While we were there my son loved the train table, went shopping in the grocers, cooked me a ‘burger’ in the diner and even had fun driving the little Audi A1. To say I was completely impressed would be in understatement and we plan to make a return visit in August. So, if you are wondering what to do in Dublin with kids, particularly younger children, I highly recommend you visit Imaginosity. It is also one of the best places to visit in Dublin with a toddler, and one of the best indoor things to do in Dublin.
Imaginosity is open 7 days a week and operates a timed-ticketing entrance. You get two hours, which is plenty of time. There is car parking available in the Dunnes Stores underground car park. Check the Imaginosity website for details on prices and opening hours.
The Airfield Farm is located on the Airfield Estate in Dundrum on the southside of the city and is one of the kid’s attractions in Dublin I am eager to bring our son to. Although we are yet to visit, I have heard nothing but great things about this place, with people saying it is one of the best family things to do in Dublin. The Airfield Farm and Gardens is Dublin’s only 38-acre farm which is open to the public all-year round.
Home to the Overend family since the late 1800’s, it was left in trust to the people of Ireland by the trailblazing sisters, Letitia and Naomi in 1974. The mission of the farm today is to help people make better food choices through informative events and educational programmes.
The farm is an example of environmentally sustainable agriculture and animals include a herd of Jersey cows, pigs, goats, chickens and donkeys. There are daily activities to delight visitors including egg collecting and calf feeding. The farm is huge with different areas dedicated to different animals and aspects of farming.
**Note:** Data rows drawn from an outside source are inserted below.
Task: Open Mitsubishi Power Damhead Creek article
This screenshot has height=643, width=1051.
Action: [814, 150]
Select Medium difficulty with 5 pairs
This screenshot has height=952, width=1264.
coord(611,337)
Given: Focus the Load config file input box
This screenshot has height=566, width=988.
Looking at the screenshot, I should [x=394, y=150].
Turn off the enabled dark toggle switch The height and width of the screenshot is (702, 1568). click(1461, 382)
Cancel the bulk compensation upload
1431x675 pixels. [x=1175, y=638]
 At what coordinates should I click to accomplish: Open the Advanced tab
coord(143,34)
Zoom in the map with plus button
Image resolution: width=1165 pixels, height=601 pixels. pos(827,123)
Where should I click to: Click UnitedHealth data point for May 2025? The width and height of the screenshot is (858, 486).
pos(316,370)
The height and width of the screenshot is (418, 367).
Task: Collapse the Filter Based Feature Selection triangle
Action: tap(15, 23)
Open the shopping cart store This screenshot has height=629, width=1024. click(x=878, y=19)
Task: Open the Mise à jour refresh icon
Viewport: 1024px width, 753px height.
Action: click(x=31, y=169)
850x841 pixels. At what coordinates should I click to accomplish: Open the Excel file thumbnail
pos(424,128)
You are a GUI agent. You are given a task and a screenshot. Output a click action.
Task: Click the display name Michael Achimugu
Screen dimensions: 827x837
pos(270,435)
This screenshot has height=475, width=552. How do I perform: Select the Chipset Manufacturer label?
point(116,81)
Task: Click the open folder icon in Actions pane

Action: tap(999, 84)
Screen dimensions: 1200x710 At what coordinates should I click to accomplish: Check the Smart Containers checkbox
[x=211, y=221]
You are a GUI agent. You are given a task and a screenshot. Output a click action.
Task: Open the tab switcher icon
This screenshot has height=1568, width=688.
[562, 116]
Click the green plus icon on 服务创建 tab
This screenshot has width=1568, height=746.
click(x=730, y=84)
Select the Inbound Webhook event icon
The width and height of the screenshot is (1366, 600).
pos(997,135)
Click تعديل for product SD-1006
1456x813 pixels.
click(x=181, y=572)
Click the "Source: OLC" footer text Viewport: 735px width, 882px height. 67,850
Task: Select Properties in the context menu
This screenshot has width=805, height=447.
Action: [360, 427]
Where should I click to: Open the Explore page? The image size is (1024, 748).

The farm is accessible both by car and public transport via the Luas Green line, where visitors should alight at the Balally stop. With farm animals to see and open spaces to play it one of the best things in Dublin for children and should answer any question you have about what to do in Dublin for a day with kids as you’ll easily spend more than a couple of hours there. This is one of the Dublin attractions for kids that is top of our to-do list for August. I even have wellies and a rain suit at the ready for our son for our visit.
For ticket prices, opening hours and more information, visit the Airfield Estate website.
Hop On Hop Off Bus tour
One of the best ways to get your bearings in Dublin, and to decide which things to see in Dublin, is to take one of the Hop On Hop Off Bus tours. There are a few main operators in the city, many following the same or similar routes.
One of the best we’ve found, and used, was the Hop On Hop Off Bus in association with the Dublin Pass. Not only do you get a sightseeing bus tour, but the Dublin Pass offers you free or discounted entry into a host of places to go with kids in Dublin, including many I have already discussed. The Dublin Pass is available for one, two, three or five days and offer great savings if combining a sightseeing tour with some of Dublin’s top tourist attractions.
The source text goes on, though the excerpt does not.